[Start of section]

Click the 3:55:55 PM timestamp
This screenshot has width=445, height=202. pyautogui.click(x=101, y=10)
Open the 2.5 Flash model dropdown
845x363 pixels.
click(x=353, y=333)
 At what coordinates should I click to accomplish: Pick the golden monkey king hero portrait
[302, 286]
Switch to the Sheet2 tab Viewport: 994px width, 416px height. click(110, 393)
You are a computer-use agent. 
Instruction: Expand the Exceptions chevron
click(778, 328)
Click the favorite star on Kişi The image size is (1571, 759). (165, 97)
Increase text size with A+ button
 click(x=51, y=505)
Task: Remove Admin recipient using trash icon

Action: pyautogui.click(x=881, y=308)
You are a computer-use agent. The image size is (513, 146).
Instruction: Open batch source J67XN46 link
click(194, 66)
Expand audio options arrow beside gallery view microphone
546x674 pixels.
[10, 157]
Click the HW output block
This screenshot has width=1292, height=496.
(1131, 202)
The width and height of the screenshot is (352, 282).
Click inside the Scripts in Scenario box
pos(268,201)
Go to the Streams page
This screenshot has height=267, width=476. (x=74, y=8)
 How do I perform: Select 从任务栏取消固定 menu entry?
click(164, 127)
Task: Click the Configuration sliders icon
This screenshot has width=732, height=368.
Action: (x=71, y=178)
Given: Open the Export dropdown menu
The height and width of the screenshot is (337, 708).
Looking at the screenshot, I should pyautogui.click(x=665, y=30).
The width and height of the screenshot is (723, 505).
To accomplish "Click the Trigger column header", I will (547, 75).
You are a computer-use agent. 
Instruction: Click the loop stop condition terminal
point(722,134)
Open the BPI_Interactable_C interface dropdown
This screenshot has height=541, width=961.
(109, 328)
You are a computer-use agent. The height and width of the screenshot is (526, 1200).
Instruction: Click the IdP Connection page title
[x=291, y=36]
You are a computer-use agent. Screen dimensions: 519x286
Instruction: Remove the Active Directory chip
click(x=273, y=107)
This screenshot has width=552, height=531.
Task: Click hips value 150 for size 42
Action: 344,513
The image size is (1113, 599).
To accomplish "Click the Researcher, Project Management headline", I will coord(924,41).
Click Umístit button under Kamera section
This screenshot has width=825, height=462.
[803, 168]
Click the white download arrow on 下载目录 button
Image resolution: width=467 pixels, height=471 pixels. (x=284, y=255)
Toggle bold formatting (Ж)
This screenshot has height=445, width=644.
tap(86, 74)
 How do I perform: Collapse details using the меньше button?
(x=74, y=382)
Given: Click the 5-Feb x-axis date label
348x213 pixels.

[End of section]

* [PROBLEM DETAILS]: Copy each line of the listing in which the word "Given" can be found.

* [RESULT OF THIS TASK]:
Given: Open the Export dropdown menu
Given: Click the 5-Feb x-axis date label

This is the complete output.